Le blizzard est épais et hors de leur abri, le vent souffle trop fort pour maintenir la flamme dans sa main. Ilse la laisse s'éteindre en douceur et croise les bras pour se protéger de la neige et du froid mordant. Le silence retrouve alors ses droits, loin de tout, au coeur des rues de Lorgol. Les deux pirates ne semblent nullement enclins à le briser, trop heureux l'un et l'autre de ce calme bienvenu. Et là où certains ressentiraient de la gêne et tenteraient de combler le silence, ils ne paraissent pas s'embarrasser de telles futilités. Jusqu'à ce que l'Audacia soit en vue, ballottée par la houle, protégée de la glace par ses enchantements et bercée par la voix de Rhéa qui chantonne un air à Valda, dame des Tempêtes. Un sourire éclaire légèrement le visage d'Ilse qui reconnaît la mélodie, si souvent chantée sur le navire à l'approche de l'orage par les matelots se préparant à l'averse et aux vents violents. Les notes résonnent dans l'air et dans le vent, chant délicat d'une femme de bois.

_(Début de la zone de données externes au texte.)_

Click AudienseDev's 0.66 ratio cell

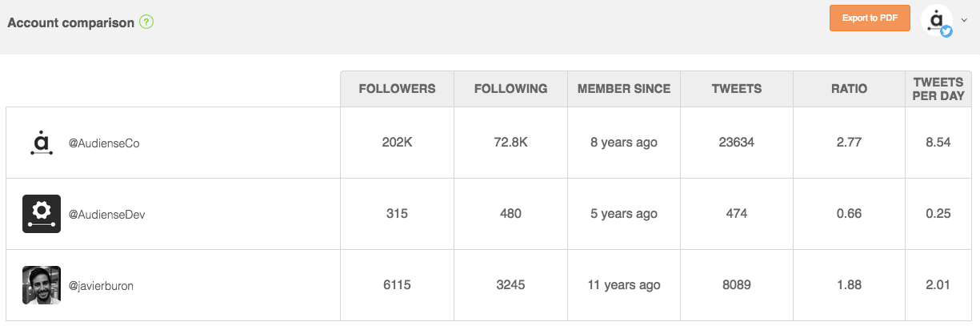coord(850,214)
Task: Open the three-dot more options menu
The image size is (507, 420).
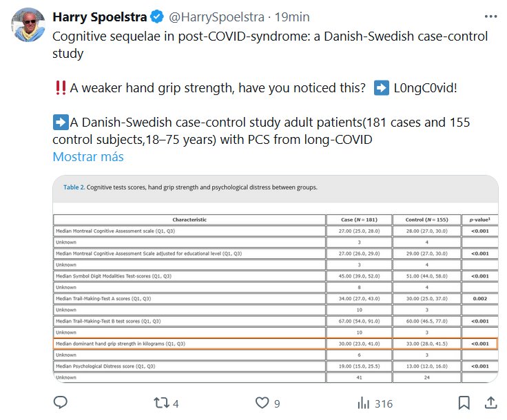Action: pyautogui.click(x=490, y=15)
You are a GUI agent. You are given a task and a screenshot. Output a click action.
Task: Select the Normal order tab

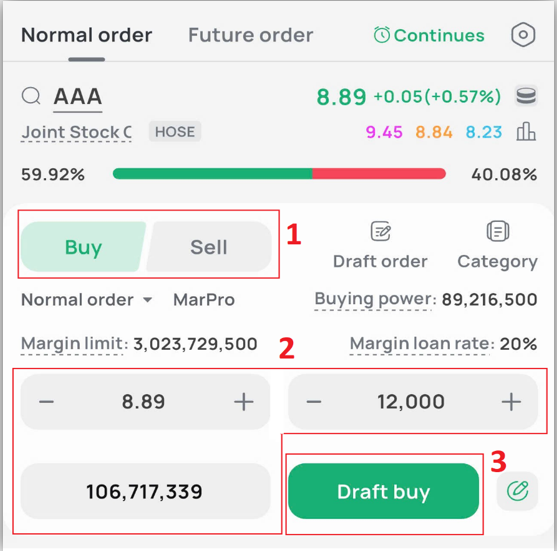coord(87,35)
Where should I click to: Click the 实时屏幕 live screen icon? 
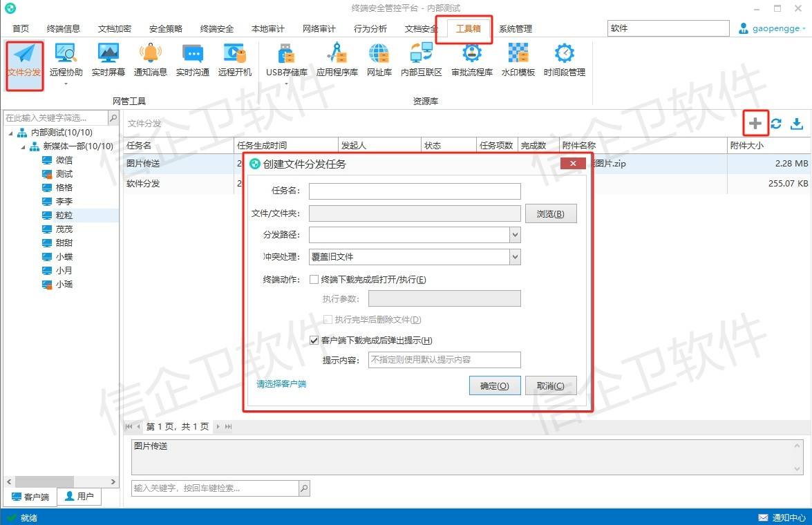point(108,59)
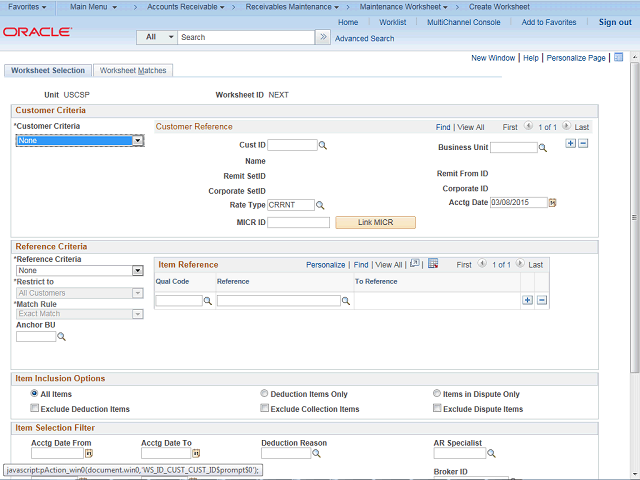
Task: Click the Item Reference lookup magnifier
Action: (x=346, y=301)
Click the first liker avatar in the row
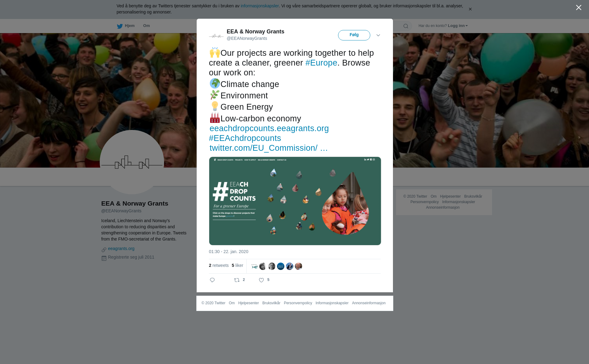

« Pourquoi l'Audacia ? » qu'elle demande alors soudainement à Sicq. Pourquoi pas un autre ? Pourquoi avoir changé ? Ilse, elle sait bien pourquoi elle est là. Déjà à quinze ans c'était une évidence et elle ne l'a jamais regretté. Regrette-t-il ses choix précédents ? Son regard est toujours posé sur la figure de proue, silhouette majestueuse qui se découpe dans la tempête, malgré l'obscurité qui règne sur le port.